**SEGMENT DE TEXTE**.
Les catéchèses de Jean-Paul II
> Jean-Paul II a évoqué l’existence de Satan au cours de ses catéchèses
des 13 et 20 août 1986, considérant que « l’habileté de Satan dans le
monde est d’amener les hommes à nier son existence au nom du
rationalisme ». Dans son encyclique sur le Saint-Esprit ( Dominum
et vivificantem, 1986), il insiste sur la manière dont le diable
pousse l’homme à devenir l’adversaire de Dieu : « Satan introduit
dans la psychologie de l’homme le germe de l’opposition à l’égard
de Celui qu’il fait considérer comme ennemi de l’homme et non comme Père
». Déjà, dans son exhortation apostolique post-synodale
Reconciliatio et pœnitentia (1984), Jean-Paul II avait montré le
lien entre le péché qui est l’œuvre de l’homme et le Mauvais.

**VOS TÂCHES**.
1. Pour chacune des affirmations suivantes, dites si elle s'accorde avec le texte sur les catéchèses de Jean-Paul II, en répondant par oui ou par non et en citant les mots du texte qui permettent de trancher. (a) Les catéchèses où Jean-Paul II évoque Satan datent de 1986. (b) L'encyclique Dominum et vivificantem est consacrée à la réconciliation. (c) Reconciliatio et pœnitentia est une encyclique.
2. Recopiez, dans le texte sur les catéchèses de Jean-Paul II, la partie qui s'ouvre sur les mots contenant « Les catéchèses de » et se ferme sur « et le Mauvais. ».
Le matériel qui suit n'a aucun rôle dans ce travail.

**SEGMENT DE DONNÉES**.
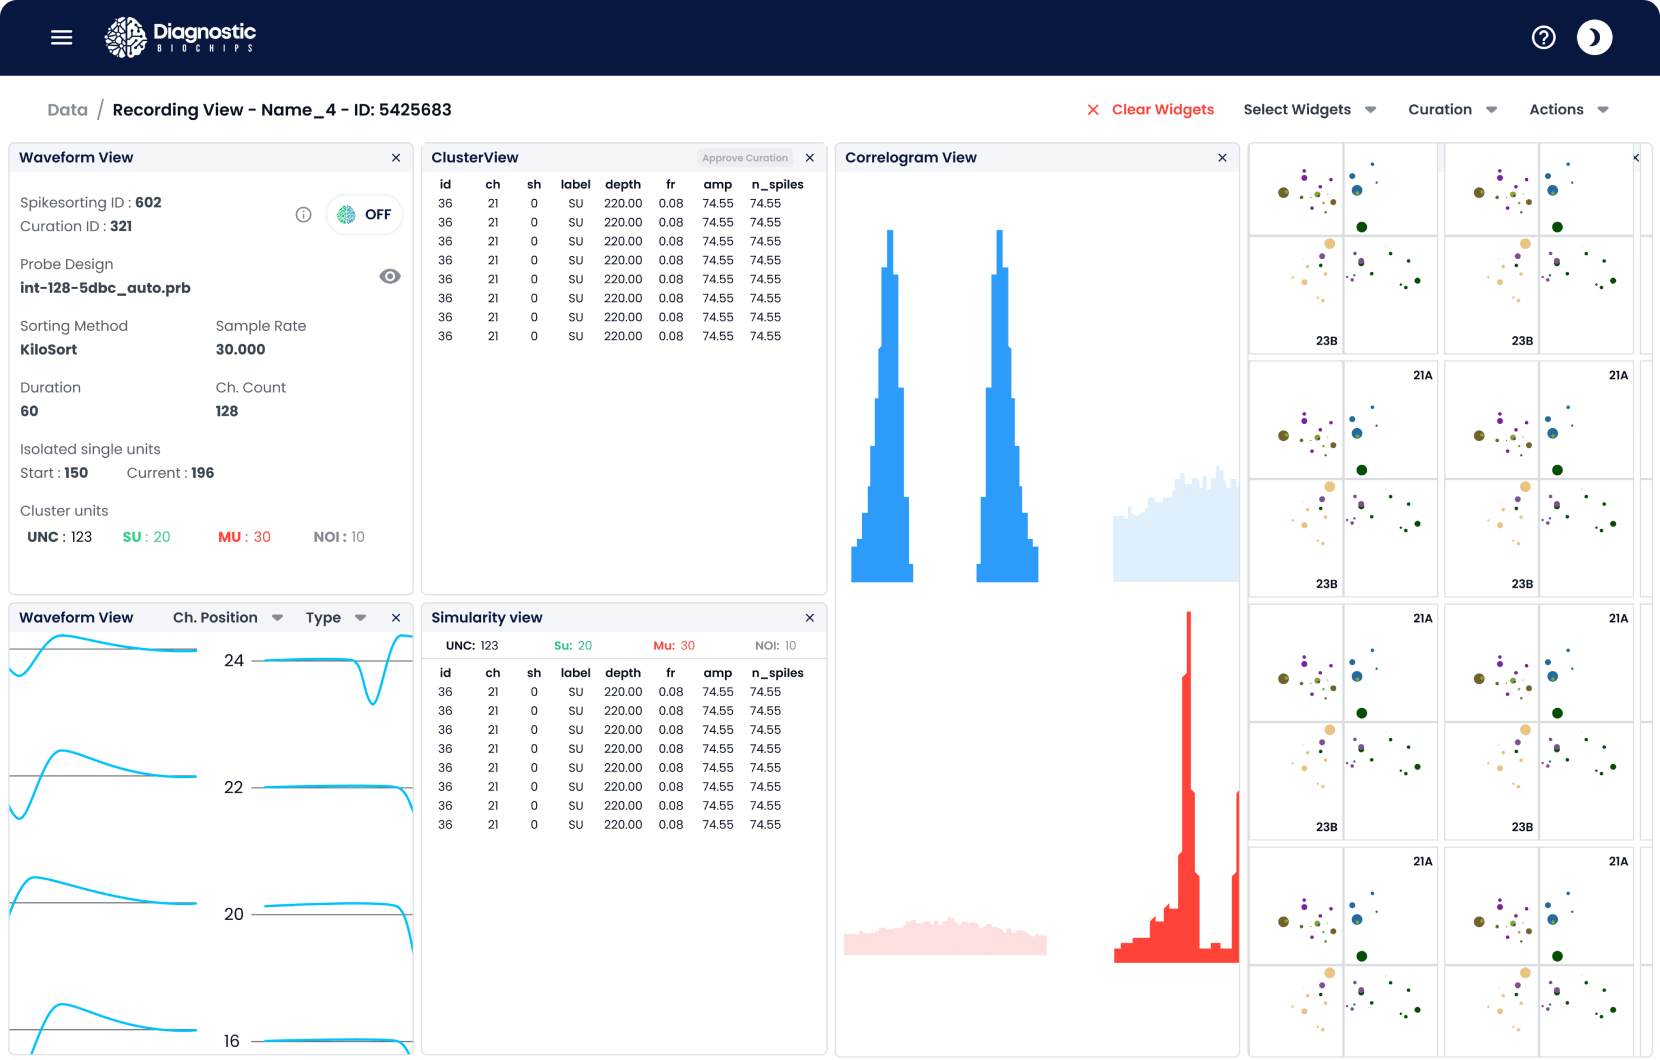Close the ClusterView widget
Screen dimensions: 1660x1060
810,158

**RÉPONSES PAR TÂCHE**.
1.
(a) Oui : « des 13 et 20 août 1986 ».
(b) Non : « Dans son encyclique sur le Saint-Esprit ».
(c) Non : « exhortation apostolique post-synodale ».

2.
Les catéchèses de Jean-Paul II
> Jean-Paul II a évoqué l’existence de Satan au cours de ses catéchèses
des 13 et 20 août 1986, considérant que « l’habileté de Satan dans le
monde est d’amener les hommes à nier son existence au nom du
rationalisme ». Dans son encyclique sur le Saint-Esprit ( Dominum
et vivificantem, 1986), il insiste sur la manière dont le diable
pousse l’homme à devenir l’adversaire de Dieu : « Satan introduit
dans la psychologie de l’homme le germe de l’opposition à l’égard
de Celui qu’il fait considérer comme ennemi de l’homme et non comme Père
». Déjà, dans son exhortation apostolique post-synodale
Reconciliatio et pœnitentia (1984), Jean-Paul II avait montré le
lien entre le péché qui est l’œuvre de l’homme et le Mauvais.